Directions:
The output should consist solely of the lines running from the one that contains "At what coordinates" through the end of the records below, copied exactly.

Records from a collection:
>>>
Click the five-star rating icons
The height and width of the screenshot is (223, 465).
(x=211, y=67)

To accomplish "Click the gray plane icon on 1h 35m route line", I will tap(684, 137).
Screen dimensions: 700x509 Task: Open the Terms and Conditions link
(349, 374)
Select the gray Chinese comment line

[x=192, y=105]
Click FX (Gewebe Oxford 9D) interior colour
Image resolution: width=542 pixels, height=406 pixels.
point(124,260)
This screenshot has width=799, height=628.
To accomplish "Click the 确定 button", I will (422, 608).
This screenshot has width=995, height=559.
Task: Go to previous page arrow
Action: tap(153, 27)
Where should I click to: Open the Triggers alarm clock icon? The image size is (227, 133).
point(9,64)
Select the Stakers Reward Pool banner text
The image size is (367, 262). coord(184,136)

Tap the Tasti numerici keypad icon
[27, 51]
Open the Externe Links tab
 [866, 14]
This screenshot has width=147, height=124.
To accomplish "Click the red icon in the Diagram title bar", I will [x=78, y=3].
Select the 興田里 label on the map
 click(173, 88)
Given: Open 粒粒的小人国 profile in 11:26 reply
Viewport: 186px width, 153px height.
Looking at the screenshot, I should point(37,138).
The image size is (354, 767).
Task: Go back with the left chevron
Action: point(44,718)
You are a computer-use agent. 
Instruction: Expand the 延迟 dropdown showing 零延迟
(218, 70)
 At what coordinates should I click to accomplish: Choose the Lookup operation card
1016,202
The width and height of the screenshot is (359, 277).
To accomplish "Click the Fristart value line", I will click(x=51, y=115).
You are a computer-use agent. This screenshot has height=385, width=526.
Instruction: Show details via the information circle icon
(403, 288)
<<<
Task answer:
 At what coordinates should I click to accomplish: Choose the Lookup operation card
1016,202
The width and height of the screenshot is (359, 277).
To accomplish "Click the Fristart value line", I will click(x=51, y=115).
You are a computer-use agent. This screenshot has height=385, width=526.
Instruction: Show details via the information circle icon
(403, 288)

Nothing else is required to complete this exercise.